Moderne Gallery has a new generation in the high-end furniture biz, now in Port Richmond
Robert Aibel, who founded the influential Old City gallery, is co-directing the new place with his 34-year-old son Joshua.
Robert Aibel opened Moderne Gallery in 1984, and for decades he was accustomed to acting unilaterally, being the boss.
The gallery’s origin story goes like this: An academic, Aibel was a full-time art and film professor at Drexel when a work trip took him to France. Coincidentally, he and his wife had recently bought a new home with art deco features, and Aibel went on something of a furniture shopping spree in the birthplace of deco. Immediately, he’d found a new calling.
“It transformed me,” he says now. “All of a sudden, I was passionate for it.” Aibel and Moderne Gallery have enjoyed a 35-year run, mostly from their Old City storefront on Third Street, where they helped anchor the neighborhood’s art scene in its vibrant, First Friday heyday.
Now Moderne has moved to a new 4,800-square-foot showroom location at 2220 E. Allegheny Ave., its formal entrance via Witte Street.And there, a younger Aibel — Robert’s 34-year-old son, Joshua, is coming into his own as co-director and design director. Much of the new Moderne Gallery is the result of his vision.
Joshua is quick to explain that he started at the bottom. At 22, he was a fledgling jewelry maker, and by his own admission better at selling the jewelry than creating it. At one show he would just as soon forget, all the jewelry was stolen.

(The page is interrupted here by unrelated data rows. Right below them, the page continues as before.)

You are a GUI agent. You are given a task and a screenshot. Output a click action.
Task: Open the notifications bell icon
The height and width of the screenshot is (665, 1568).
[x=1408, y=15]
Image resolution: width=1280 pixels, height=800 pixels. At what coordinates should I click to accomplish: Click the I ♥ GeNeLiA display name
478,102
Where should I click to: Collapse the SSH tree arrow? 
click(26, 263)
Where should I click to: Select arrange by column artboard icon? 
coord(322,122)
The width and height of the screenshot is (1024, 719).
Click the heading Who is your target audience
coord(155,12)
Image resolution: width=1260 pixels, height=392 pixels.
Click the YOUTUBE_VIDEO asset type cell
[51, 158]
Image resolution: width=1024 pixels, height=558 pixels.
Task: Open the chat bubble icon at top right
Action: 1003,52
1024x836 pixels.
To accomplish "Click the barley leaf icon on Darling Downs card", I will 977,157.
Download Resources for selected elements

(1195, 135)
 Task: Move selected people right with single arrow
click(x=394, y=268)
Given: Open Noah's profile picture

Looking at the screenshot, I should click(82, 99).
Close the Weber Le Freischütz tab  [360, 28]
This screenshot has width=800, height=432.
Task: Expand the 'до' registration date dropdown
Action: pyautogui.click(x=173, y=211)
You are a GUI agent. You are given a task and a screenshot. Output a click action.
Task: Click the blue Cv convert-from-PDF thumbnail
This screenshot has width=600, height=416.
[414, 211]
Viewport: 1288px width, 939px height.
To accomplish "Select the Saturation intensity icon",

At loose ends, he turned to his father to learn the vintage furniture business. “I started in the wood shop,” he remembers. “My father wanted me to learn from the bottom up.” He went to work with his cousin Jason Joyce, refinishing pieces by George Nakashima, whose bow-tie-joint furniture has become nearly synonymous with Moderne.
(Robert’s first Nakashimas came through an estate sale. People kept buying it from the warehouse — so much so that it was hard to get the pieces onto the gallery floor.)
When Joshua eventually made it out of the basement and onto the sales floor, he managed to sell a Sam Maloof rocking chair for more than $40,000. Maloof, who died 10 years ago, was the first woodworker to receive a MacArthur fellowship, otherwise known as the “genius award.”
Step by step, Joshua became conversant in the language of the 20th century studio craft movement and its important artists, from Nakashima and the Hamptons-based furniture maker David Ebner to metalsmith L. Brent Kingston and enamelist Paul Hultberg.
Before the Aibels left Old City, Joshua tried out his aesthetic — more open, a concrete floor, losing the carpeting and the brown walls. His efforts proved to be a trial run for Moderne Gallery 2.0, which has about the same square footage as the old five-story space but sprawls on a single floor.
“Platform design plays a big part in how we show the pieces, taking them off the floor so people can see them in a new light and from all angles,” he explains. “I had these ideas for a long time, and was finally able to put them into use.” The streamlined look suits a clientele that tends to book appointments rather than walk in on a whim. “We don’t rely on street traffic,” he says. “The people who come here are serious.”
Robert likes what he calls the “modern envelope” at the new space: When he saw it, “I said, ‘Oh my God, he’s good at this, I’m not as good at this as he is.'”
Joshua says he continues to learn on the job alongside his dad. “He built this business," he says.
“Now,” Robert says, “we don’t do anything unless we both agree.”